Binance has reversed its plan to delist several privacy coins in Europe after the crypto exchange “carefully considered feedback from the community and several projects”.
In a comment, Binance said: “We have revised how we classify privacy coins on our platform to comply with EU-wide regulatory requirements.”
Binance had revealed its initial delisting plan of private tokens back in May in an email to customers in France, Italy, Spain, and Poland. It stated that it would cease offering trading services for twelve cryptocurrencies that enable anonymous transactions. The list included major privacy coins like Monero, Dash, and Zcash.
The move was a result of the implementation of the Markets in Crypto Assets (MiCA) regulation by the European Union. These rules were signed into law on 31 May 2023.
Its imposition of ‘travel rule’ on cryptocurrency transactions posed potential legal challenges for businesses trading privacy coins within the Union. Information about the two parties involved in a cryptocurrency transfer was going to be collected under this, directly going against the guiding beliefs of these privacy – enhancing coins.
However, the exchange has now decided to revise its operations to comply with EU’s regulatory standards.
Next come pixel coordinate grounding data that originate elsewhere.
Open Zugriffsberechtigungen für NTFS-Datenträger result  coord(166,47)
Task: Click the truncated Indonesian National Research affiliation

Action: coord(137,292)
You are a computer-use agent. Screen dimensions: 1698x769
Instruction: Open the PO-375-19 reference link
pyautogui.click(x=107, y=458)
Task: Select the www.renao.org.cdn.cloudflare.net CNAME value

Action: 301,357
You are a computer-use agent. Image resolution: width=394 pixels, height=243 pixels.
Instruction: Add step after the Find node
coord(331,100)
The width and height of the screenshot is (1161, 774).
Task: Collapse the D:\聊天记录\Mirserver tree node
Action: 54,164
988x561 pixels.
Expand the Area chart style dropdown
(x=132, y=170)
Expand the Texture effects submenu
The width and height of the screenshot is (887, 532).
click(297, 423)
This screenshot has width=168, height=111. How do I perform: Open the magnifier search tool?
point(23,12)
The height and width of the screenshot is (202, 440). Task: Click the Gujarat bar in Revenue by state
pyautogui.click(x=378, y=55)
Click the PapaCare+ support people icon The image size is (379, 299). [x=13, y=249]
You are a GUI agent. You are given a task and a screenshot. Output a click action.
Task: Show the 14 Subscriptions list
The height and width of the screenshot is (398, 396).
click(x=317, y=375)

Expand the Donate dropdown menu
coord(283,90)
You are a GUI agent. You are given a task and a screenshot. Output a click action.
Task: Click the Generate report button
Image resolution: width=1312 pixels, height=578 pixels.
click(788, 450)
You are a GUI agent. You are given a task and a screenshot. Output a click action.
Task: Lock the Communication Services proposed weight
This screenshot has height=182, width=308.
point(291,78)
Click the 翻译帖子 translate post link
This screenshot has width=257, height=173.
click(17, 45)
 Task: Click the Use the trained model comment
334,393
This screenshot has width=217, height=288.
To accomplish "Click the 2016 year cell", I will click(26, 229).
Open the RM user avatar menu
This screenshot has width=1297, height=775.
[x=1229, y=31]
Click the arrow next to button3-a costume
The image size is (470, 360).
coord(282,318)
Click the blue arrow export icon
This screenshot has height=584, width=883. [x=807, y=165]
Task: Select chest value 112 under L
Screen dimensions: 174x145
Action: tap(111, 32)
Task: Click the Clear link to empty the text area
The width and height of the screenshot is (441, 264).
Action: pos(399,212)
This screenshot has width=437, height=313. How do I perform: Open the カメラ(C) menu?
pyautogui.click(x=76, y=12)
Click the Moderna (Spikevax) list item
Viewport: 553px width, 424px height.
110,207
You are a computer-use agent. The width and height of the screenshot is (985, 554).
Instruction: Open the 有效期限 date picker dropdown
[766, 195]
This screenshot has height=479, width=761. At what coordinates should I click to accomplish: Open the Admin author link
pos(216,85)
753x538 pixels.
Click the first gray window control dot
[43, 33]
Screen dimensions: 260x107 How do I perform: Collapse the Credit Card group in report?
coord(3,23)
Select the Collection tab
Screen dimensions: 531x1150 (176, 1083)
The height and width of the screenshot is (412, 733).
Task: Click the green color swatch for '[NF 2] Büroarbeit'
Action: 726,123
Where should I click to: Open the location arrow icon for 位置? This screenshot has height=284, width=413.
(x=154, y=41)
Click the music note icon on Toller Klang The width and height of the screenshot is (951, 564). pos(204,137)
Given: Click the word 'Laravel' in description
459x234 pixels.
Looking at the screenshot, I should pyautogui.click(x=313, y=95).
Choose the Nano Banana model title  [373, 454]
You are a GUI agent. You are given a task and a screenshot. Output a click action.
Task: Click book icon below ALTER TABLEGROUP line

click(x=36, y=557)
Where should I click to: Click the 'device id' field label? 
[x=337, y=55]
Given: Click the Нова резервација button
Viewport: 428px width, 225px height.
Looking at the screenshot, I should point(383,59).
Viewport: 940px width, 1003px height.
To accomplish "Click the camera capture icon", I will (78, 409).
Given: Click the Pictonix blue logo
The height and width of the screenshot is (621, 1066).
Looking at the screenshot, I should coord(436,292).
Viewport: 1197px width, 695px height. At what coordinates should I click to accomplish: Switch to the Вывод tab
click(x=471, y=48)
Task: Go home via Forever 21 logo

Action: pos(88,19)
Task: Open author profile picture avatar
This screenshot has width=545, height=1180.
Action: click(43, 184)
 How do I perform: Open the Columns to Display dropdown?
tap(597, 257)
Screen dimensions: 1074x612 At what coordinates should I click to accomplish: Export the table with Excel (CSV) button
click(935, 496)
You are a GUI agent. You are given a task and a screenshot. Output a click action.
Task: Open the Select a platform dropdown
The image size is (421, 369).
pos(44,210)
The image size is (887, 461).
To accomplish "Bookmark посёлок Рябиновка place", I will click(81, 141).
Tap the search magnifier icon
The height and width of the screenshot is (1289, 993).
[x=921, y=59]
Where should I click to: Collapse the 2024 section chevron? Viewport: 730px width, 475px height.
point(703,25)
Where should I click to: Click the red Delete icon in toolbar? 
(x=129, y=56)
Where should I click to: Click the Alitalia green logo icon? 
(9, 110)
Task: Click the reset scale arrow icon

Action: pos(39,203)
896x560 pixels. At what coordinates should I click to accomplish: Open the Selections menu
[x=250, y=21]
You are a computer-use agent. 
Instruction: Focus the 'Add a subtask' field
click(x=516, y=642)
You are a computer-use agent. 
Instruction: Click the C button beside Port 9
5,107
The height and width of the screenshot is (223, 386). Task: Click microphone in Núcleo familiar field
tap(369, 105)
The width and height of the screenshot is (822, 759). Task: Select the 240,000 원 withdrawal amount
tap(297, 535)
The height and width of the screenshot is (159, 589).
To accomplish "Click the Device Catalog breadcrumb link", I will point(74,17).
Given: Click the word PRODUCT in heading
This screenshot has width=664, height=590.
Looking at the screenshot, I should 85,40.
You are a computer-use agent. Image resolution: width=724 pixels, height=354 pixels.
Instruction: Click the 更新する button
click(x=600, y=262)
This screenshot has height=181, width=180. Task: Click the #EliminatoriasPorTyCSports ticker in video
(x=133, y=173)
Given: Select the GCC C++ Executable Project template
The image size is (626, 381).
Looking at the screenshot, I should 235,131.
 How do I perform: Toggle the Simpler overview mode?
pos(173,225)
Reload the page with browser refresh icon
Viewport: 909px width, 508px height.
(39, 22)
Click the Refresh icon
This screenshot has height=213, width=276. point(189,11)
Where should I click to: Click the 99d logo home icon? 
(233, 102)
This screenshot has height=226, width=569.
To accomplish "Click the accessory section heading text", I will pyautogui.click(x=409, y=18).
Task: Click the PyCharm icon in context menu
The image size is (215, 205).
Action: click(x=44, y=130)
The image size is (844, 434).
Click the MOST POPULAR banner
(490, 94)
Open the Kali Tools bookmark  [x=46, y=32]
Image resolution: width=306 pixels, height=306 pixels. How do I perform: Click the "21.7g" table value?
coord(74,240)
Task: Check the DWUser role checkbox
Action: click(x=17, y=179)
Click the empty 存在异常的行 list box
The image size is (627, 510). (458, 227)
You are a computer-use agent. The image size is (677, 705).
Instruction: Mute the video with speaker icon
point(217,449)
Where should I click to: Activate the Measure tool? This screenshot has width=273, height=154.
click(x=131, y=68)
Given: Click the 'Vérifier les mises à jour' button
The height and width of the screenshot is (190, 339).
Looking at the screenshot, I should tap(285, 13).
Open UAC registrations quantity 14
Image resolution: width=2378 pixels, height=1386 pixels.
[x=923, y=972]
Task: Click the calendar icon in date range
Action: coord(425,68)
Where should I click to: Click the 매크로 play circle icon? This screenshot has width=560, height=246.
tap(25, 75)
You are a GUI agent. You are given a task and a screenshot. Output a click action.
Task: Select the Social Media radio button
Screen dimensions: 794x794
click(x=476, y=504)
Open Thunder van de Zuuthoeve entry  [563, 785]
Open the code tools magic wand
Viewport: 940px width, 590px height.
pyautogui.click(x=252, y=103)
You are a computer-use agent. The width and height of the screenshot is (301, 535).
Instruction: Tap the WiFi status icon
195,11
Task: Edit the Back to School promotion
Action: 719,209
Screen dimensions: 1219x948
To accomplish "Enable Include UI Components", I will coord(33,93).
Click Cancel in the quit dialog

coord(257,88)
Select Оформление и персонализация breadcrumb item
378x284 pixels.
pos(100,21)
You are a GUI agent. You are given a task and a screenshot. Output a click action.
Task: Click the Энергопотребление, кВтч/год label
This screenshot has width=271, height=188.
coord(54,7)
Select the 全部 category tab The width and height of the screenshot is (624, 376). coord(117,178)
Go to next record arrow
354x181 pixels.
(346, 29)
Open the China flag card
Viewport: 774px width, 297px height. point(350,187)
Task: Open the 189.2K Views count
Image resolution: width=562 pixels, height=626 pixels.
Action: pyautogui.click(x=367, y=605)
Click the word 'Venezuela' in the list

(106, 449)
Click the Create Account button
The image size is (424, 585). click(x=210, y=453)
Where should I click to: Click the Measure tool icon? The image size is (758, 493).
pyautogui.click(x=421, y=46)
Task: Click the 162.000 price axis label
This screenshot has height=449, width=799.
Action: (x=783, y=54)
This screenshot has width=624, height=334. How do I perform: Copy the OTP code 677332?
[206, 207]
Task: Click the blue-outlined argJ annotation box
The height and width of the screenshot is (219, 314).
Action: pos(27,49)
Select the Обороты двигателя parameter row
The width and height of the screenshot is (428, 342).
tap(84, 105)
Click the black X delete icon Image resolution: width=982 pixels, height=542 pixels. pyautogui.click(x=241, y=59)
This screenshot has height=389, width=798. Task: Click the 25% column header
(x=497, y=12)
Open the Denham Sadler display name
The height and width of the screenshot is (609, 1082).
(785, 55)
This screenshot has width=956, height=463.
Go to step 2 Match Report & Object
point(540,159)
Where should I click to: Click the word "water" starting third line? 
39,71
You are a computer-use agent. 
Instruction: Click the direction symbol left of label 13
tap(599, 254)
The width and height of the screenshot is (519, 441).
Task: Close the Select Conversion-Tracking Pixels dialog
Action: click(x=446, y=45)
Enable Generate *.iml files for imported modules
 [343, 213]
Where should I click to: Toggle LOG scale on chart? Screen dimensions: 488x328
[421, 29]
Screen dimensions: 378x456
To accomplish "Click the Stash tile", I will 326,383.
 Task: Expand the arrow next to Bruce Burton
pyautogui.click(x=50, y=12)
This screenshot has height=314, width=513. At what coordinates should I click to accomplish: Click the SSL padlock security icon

Since Binance operates as an exchange registered in various European Union jurisdictions, it also said that it is “obliged” to follow local regulations that require them to “be able to monitor transactions for coins listed on our platform”.
Projects like Verge (XVG), which were going to be affected, went on to Twitter to reassure its community members saying: “We are pleased to inform you that $XVG will remain unaffected by @binance’s trading restrictions on #privacy coins in certain EU countries.
“Verge utilises a public #blockchain with visible transactions, amounts, and wallet addresses.”